The protective effect of heat acclimation from hypoxic damage in the brain involves changes in the expression of glutamate receptors.

Long-term heat acclimation (34 °C, 30d) alters the physiological responses and the metabolic state of organisms. It also improves ability to cope with hypoxic stress via a cross-tolerance mechanism. Within the brain, the hippocampal and frontal cortex neurons are the most sensitive to hypoxia and cell death is mainly caused by calcium influx via glutamate-gated ion channels, specifically NMDA and AMPA receptors. GluN1 subunit levels of NMDA-R correspond to NMDA-R levels. GluN2B/GluN2A subunit ratio is a qualitative index of channel activity; a higher ratio implies lower calcium permeability.

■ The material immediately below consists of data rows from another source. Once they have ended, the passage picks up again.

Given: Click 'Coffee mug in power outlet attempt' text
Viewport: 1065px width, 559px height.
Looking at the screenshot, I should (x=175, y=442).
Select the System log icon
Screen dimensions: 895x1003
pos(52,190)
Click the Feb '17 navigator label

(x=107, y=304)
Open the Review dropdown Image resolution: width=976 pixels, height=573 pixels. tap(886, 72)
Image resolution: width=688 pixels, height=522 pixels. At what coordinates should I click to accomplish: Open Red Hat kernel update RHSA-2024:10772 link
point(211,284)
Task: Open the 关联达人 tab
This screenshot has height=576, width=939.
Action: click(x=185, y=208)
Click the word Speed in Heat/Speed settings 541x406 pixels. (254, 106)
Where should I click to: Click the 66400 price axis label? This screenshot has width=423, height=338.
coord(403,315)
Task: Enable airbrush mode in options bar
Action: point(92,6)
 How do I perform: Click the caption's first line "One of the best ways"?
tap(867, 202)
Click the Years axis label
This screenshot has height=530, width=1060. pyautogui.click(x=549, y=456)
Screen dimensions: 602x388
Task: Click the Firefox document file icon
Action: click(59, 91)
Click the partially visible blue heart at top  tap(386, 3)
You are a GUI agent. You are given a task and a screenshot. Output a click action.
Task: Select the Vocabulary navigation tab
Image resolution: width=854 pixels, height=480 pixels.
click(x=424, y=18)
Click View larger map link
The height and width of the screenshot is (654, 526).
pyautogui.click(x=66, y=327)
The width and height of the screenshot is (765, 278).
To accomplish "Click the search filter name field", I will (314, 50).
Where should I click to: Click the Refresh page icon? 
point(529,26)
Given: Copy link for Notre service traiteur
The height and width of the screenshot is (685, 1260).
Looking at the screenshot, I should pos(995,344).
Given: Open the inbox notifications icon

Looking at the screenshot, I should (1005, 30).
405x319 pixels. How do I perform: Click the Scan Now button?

The GluA2 subunit of AMPA-R controls channel permeability by inhibiting calcium penetration. Here, in rats model we (i)used behavioral-assessment tests to evaluate heat acclimation mediated hypoxic (15' 4.5 ± 0.5% O2) neuroprotection, (ii) measured protein and transcript levels of NMDA-R and AMPA-R subunits before and after hypoxia in the hippocampus and the frontal cortex, to evaluate the role of Ca(2+) in neuro-protection/cross-tolerance. Behavioral tests confirmed hypoxic tolerance in long-term (30d) but not in short-term (2d) heat acclimated rats. Hypoxic tolerance in the long-term acclimated phenotype was accompanied by a significant decrease in basal NMDA receptor GluN1 protein and an increase in its mRNA. The long-term acclimated rats also showed post ischemic increases in the GluN2B/GluN2A subunit ratio and GluA2 subunit of the AMPA receptor, supporting the hypothesis that reduced calcium permeability contributes to heat acclimation mediated hypoxia cross-tolerance. Abrupt post ischemic change in GluN2B/GluN2A subunit ratio with no change in NMDA-R subunits transcript levels implies that post-translational processes are inseparable acclimatory cross-tolerance mechanism.